Classically, information about nodal status has been used by medical oncologists to make treatment recommendations regarding chemotherapy. However, a wealth of data currently demonstrate that “biology trumps stage” with regard to chemotherapy benefit for patients with ER+ breast cancer, the most common subtype of breast cancer among the elderly. Thus, because regional nodal involvement is not a predictor of response to therapy for ER+ breast cancer, genomic predictors are increasingly used to guide adjuvant chemotherapy decisions. Multiple studies have demonstrated that multi-gene panels can identify patients with not only the highest risk of recurrence but also the greatest benefit of chemotherapy.17,18 Furthermore, given that age is an independent risk factor associated with higher risk of serious chemotherapy-related side effects in the elderly,19 many physicians recommend adjuvant endocrine therapy as the only systemic therapy for a woman 70 years of age or older.

In this setting, an important question arises: “Does axillary staging have a role for women age 70 years or older?” Recently, an Oxford overview analysis of more than 46,000 women focusing on the risk of late distant recurrence showed that nodal status was the major driver of late distant recurrence.20 Specifically, compared with a distant risk of approximately 10% for those with negative lymph nodes, the risk for late distant recurrence (after 5–14 years) was nearly 16% for those with one to three positive lymph nodes and 28% for those with four to nine positive lymph nodes. Given that multiple studies have demonstrated a 20–40% reduction in recurrence risk when adjuvant hormonal therapy is extended to years 5–10,2123 with the greatest absolute benefit observed for those with positive lymph nodes,24 the recommendation to extend adjuvant hormonal therapy may be increasingly based on the presence or absence of nodal status obtained from surgical staging.

A review showed that the average expected life span is 86 years for a 70-year-old woman and 89 years for a 75 year-old woman (calculated from social security.gov). Based on these data, women age 70 years or older who did not undergo axillary staging and are alive after completing 5 years of adjuvant hormonal therapy may be denied extended adjuvant hormonal therapy given a presumed low risk of future distant events.
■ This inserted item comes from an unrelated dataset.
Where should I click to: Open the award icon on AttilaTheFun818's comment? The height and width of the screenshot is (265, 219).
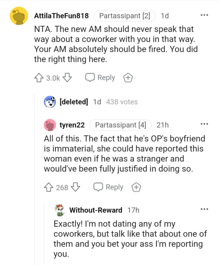(128, 77)
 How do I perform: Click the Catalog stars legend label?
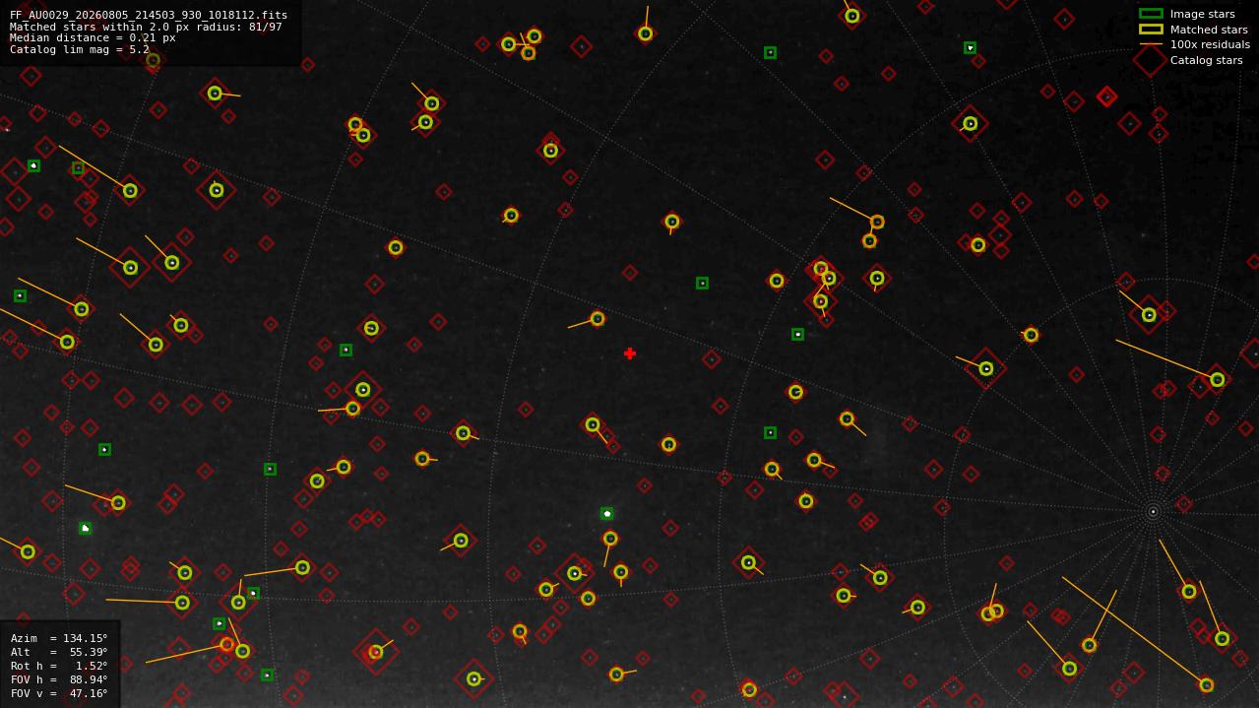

In summary, although chronologic age and tumor biology are major factors influencing the decision to administer chemotherapy after breast surgery, for women age 70 years or older with HR+ disease, information derived from nodal status remains an important factor for tailoring decisions regarding both adjuvant endocrine and radiation therapy. The question really becomes what proportion of node-positive patients are we willing to consider under staging by avoiding axillary surgery. For women age 70 years or older with HR+ disease, the rate of nodal positivity is about 15%. Would more specific criteria allow identification of a subset of patients at higher risk for nodal metastases to undergo SLN and enable us to avoid SLN surgery for a lower-risk subgroup of these women? In addition to patient age and tumor biology, factors such as tumor size and grade also may be an important part of this decision. For a 72-year-old woman with a 4-cm grade 3 tumor, SLN staging may be very reasonable, whereas for a 72-year-old woman with a 1-cm grade 1 tumor, avoiding SLN surgery may be the better option.

Reevaluating and questioning our daily practice is important to ensure that we are continually doing the best for our patients. Just doing something because we can or because we have always done it is not reason enough to continue doing it. We agree with SSO that the time has come to reconsider the use of routine SLN for women age 70 years or older with HR+ disease, particularly for those with a low risk of nodal positivity. However, identification of patients with nodal involvement remains important for adjuvant radiation and systemic treatment planning, and chronologic age alone may not be the optimal algorithm for exclusion of SLN. We recommend that further research be performed for proper individualization of SLN surgery for women age 70 years or older with HR+ disease before it is eliminated altogether.